## [Page]
Re: [PATCH 1/2] clk: bcm2835: Add AUX interrupt controller

From: Alexander Stein
Date: Wed Jun 07 2017 - 13:25:58 EST


On Wednesday, June 7, 2017, 2:37:41 PM CEST Phil Elwell wrote:
> On 07/06/2017 13:07, Alexander Stein wrote:
> > On Wednesday 07 June 2017 12:11:45, Phil Elwell wrote:
> >> Devices in the AUX block share a common interrupt line, with a register
> >> indicating which devices have active IRQs. Expose this as a nested
> >> interrupt controller to avoid IRQ sharing problems (easily observed if
> >> UART1 and SPI1/2 are enabled simultaneously).
> >>
> >> Signed-off-by: Phil Elwell <phil@xxxxxxxxxxxxxxx>
> >> ---
> >>
> >> drivers/clk/bcm/clk-bcm2835-aux.c | 120
> >>
> >> ++++++++++++++++++++++++++++++++++++++ 1 file changed, 120 insertions(+)
> >>
> >> diff --git a/drivers/clk/bcm/clk-bcm2835-aux.c
> >> b/drivers/clk/bcm/clk-bcm2835-aux.c index bd750cf..41e0702 100644
> >> --- a/drivers/clk/bcm/clk-bcm2835-aux.c
> >> +++ b/drivers/clk/bcm/clk-bcm2835-aux.c
> >> [...]
> >> +struct auxirq_state {
> >> + void __iomem *status;
> >> + u32 enables;
> >> + struct irq_domain *domain;
> >> + struct regmap *local_regmap;
> >> +};
> >> +
> >> +static struct auxirq_state auxirq __read_mostly;
> >> +
> >> +static irqreturn_t bcm2835_auxirq_handler(int irq, void *dev_id)
> >> +{
> >> + u32 stat = readl_relaxed(auxirq.status);
> >> + u32 masked = stat & auxirq.enables;
> >
> > Doesn't this hide any spurious interrupts? Is this acceptable? I mean
> > getting informed about spurious interrupts seems nice to me, as it
> > indicates a hardware/configuration problem.
>
> Thanks for the reply. This interrupt handler is capable of dispatching
> multiple interrupts but must return a single value - IRQ_HANDLED or
> IRQ_NONE. I've assumed that returning IRQ_NONE repeatedly will trigger the
> spurious interrupt detection.
>
> This implementation returns IRQ_HANDLED if any unmasked interrupts are
> raised, otherwise it returns IRQ_NONE. Therefore provided any spurious
> interrupt isn't always coincident with a real interrupt then it ought
> eventually to be identified as spurious. The alternative - returning
> IRQ_NONE if there are any spurious interrupts - seems prone to causing
> collateral damage.

## [Data provided]
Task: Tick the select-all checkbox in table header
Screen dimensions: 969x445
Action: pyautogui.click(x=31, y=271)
---
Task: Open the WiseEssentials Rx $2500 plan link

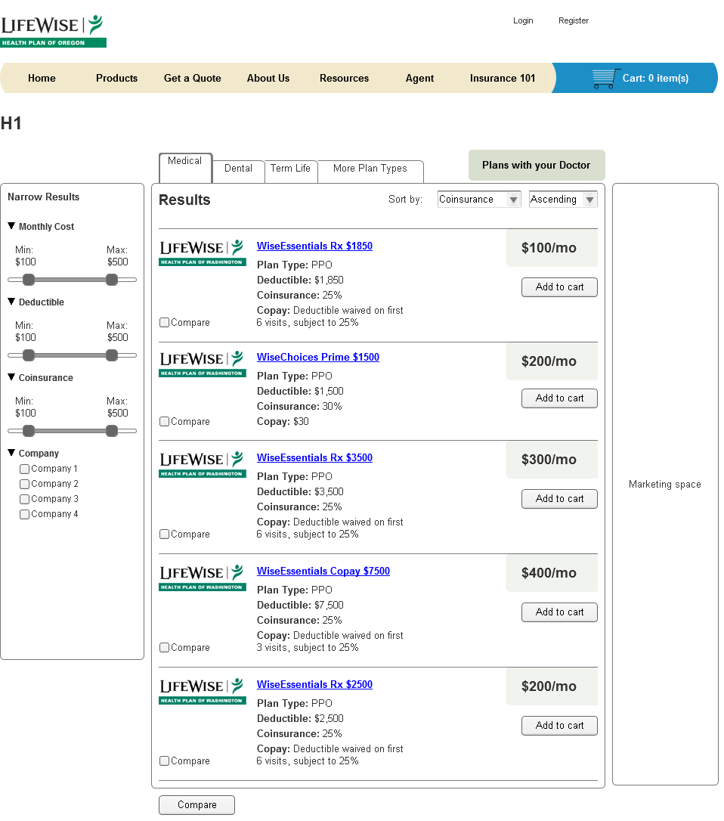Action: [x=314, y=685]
* * *
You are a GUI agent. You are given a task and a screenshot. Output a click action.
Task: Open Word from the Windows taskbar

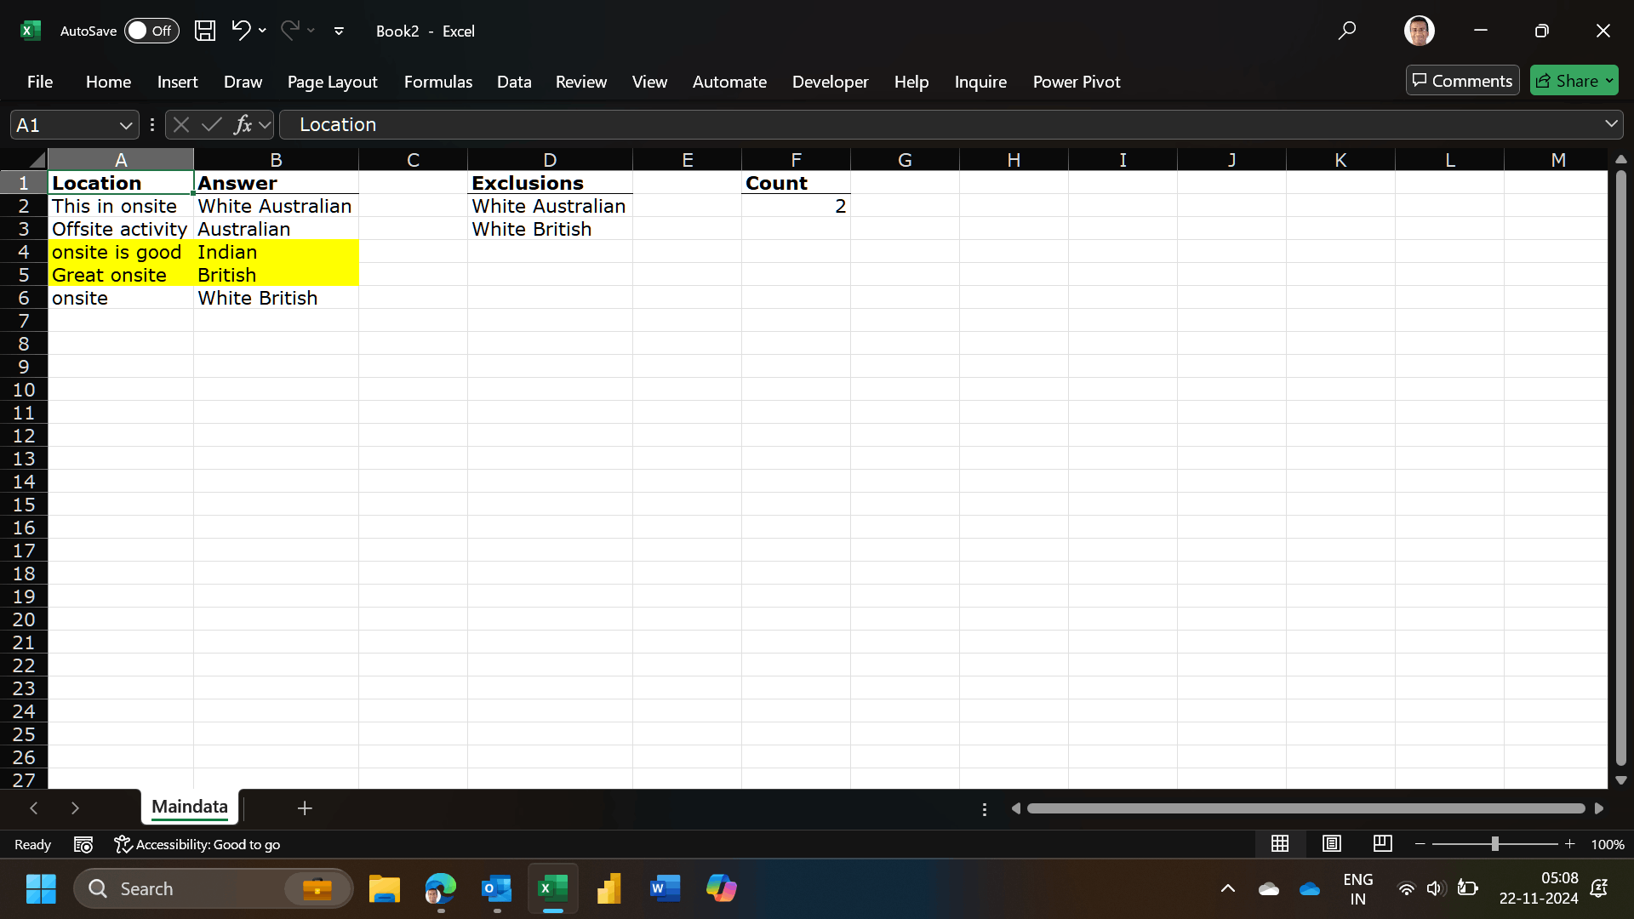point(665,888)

## [What to do]
1. Answer these questions from the AUX interrupt email:
(a) On what date and at what time was the message sent?
(b) Enabling which devices together makes the IRQ sharing problems easy to observe?
(c) What are the two values the interrupt handler can return?
2. Transcribe the part of the AUX interrupt email starting at "On Wednesday, June" and ending at "changed, 120 insertions(+)".
3. Write the next part of the AUX interrupt email, picking up from its last line.
The rows are separate material and have no connection to the AUX interrupt email.

## [Answers to the tasks]
1.
(a) Wed Jun 07 2017 - 13:25:58 EST
(b) UART1 and SPI1/2
(c) IRQ_HANDLED or IRQ_NONE

2.
On Wednesday, June 7, 2017, 2:37:41 PM CEST Phil Elwell wrote:
> On 07/06/2017 13:07, Alexander Stein wrote:
> > On Wednesday 07 June 2017 12:11:45, Phil Elwell wrote:
> >> Devices in the AUX block share a common interrupt line, with a register
> >> indicating which devices have active IRQs. Expose this as a nested
> >> interrupt controller to avoid IRQ sharing problems (easily observed if
> >> UART1 and SPI1/2 are enabled simultaneously).
> >>
> >> Signed-off-by: Phil Elwell <phil@xxxxxxxxxxxxxxx>
> >> ---
> >>
> >> drivers/clk/bcm/clk-bcm2835-aux.c | 120
> >>
> >> ++++++++++++++++++++++++++++++++++++++ 1 file changed, 120 insertions(+)

3.
>
> What did you have in mind?

I was wondering about "stat & auxirq.enables". With that you wouldn't forward
any spurious interrupts to e.g. SPI1. I don't know which way is better,
returning IRQ_NONE is a masked interrupt happens, or pass it further down. I
guess this also raises a warning if the SPI driver also returns IRQ_NONE.
BTW: Is it even allowed to call generic_handle_irq on a masked irq?

> >> + if (masked & BCM2835_AUXIRQ_UART_MASK)
> >> + generic_handle_irq(irq_linear_revmap(auxirq.domain,
> >> + BCM2835_AUXIRQ_UART_IRQ));
> >> +
> >> + if (masked & BCM2835_AUXIRQ_SPI1_MASK)
> >> + generic_handle_irq(irq_linear_revmap(auxirq.domain,
> >> + BCM2835_AUXIRQ_SPI1_IRQ));
> >> +
> >> + if (masked & BCM2835_AUXIRQ_SPI2_MASK)
> >> + generic_handle_irq(irq_linear_revmap(auxirq.domain,
> >> + BCM2835_AUXIRQ_SPI2_IRQ));
> >> +
> >> + return (masked & BCM2835_AUXIRQ_ALL_MASK) ? IRQ_HANDLED : IRQ_NONE;
> >> +}
> >
> > How does interrupt acknowledgement work in these 3 interrupts work?
>
> The interrupt "controller" is just combinatorial logic on the three
> level-sensitive interrupt lines from the devices. Interrupts must be
> acknowledged and cleared at source.

Thanks for the info.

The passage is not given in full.